*Exercise brief*
Switch every "dropdown" to "drop-down list" in the data, starting with the line that contains "Image resolution: width=626" and going on through the end of the data, then write out those lines again with nothing else altered.

*Records to process*
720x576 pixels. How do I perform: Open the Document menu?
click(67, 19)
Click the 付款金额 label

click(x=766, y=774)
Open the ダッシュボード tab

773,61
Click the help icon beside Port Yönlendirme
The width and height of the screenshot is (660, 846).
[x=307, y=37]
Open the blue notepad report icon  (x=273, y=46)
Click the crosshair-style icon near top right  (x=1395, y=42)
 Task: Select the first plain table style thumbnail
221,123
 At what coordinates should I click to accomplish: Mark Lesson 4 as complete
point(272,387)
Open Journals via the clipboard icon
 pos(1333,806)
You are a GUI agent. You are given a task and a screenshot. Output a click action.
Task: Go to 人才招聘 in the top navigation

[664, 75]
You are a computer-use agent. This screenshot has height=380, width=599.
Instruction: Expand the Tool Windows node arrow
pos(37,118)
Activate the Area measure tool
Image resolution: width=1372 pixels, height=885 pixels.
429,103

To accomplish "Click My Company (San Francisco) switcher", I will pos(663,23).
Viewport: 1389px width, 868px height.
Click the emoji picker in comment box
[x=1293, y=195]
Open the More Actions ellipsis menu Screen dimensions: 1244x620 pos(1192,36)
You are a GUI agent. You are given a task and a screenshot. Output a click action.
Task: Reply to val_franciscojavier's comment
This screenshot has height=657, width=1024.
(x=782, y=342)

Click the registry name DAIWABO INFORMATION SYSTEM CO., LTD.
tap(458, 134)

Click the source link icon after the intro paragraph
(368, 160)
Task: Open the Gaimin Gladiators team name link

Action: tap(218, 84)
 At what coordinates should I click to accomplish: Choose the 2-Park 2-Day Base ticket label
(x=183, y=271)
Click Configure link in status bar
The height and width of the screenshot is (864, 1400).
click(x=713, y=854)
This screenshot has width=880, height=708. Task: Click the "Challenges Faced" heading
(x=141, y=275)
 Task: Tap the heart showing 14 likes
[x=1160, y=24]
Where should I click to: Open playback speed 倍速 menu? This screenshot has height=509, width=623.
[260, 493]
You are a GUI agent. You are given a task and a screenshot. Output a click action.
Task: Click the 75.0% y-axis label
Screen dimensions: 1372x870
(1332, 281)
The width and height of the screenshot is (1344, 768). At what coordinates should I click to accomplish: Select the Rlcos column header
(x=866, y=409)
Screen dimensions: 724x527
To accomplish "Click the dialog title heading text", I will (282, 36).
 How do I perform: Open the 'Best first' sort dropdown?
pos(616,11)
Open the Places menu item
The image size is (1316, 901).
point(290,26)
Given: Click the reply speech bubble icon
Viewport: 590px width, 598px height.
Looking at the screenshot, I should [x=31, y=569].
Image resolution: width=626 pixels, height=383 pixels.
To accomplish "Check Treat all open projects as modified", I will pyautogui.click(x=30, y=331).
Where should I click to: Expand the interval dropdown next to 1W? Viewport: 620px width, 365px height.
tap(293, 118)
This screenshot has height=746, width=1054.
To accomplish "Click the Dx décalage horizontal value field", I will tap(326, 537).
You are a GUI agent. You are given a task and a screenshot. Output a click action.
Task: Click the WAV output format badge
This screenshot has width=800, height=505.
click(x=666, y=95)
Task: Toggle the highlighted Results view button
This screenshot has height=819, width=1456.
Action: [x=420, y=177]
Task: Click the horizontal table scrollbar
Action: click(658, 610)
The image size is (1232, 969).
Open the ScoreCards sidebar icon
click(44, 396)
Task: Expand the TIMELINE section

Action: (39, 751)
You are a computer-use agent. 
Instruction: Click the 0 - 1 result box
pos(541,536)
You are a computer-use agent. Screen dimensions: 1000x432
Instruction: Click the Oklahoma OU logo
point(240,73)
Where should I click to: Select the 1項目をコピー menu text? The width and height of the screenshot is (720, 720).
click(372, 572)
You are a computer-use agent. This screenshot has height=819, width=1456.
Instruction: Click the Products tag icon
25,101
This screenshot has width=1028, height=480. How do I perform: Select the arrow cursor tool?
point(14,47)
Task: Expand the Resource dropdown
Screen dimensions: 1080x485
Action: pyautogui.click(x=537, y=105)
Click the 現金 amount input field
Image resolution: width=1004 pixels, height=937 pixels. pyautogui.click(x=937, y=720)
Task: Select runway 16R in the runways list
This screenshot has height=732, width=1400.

*Output of the exercise*
Image resolution: width=626 pixels, height=383 pixels.
To accomplish "Check Treat all open projects as modified", I will pyautogui.click(x=30, y=331).
Where should I click to: Expand the interval drop-down list next to 1W? Viewport: 620px width, 365px height.
tap(293, 118)
This screenshot has height=746, width=1054.
To accomplish "Click the Dx décalage horizontal value field", I will tap(326, 537).
You are a GUI agent. You are given a task and a screenshot. Output a click action.
Task: Click the WAV output format badge
This screenshot has width=800, height=505.
click(x=666, y=95)
Task: Toggle the highlighted Results view button
This screenshot has height=819, width=1456.
Action: [x=420, y=177]
Task: Click the horizontal table scrollbar
Action: click(658, 610)
The image size is (1232, 969).
Open the ScoreCards sidebar icon
click(44, 396)
Task: Expand the TIMELINE section

Action: (39, 751)
You are a computer-use agent. 
Instruction: Click the 0 - 1 result box
pos(541,536)
You are a computer-use agent. Screen dimensions: 1000x432
Instruction: Click the Oklahoma OU logo
point(240,73)
Where should I click to: Select the 1項目をコピー menu text? The width and height of the screenshot is (720, 720).
click(372, 572)
You are a computer-use agent. This screenshot has height=819, width=1456.
Instruction: Click the Products tag icon
25,101
This screenshot has width=1028, height=480. How do I perform: Select the arrow cursor tool?
point(14,47)
Task: Expand the Resource drop-down list
Screen dimensions: 1080x485
Action: pyautogui.click(x=537, y=105)
Click the 現金 amount input field
Image resolution: width=1004 pixels, height=937 pixels. pyautogui.click(x=937, y=720)
Task: Select runway 16R in the runways list
This screenshot has height=732, width=1400.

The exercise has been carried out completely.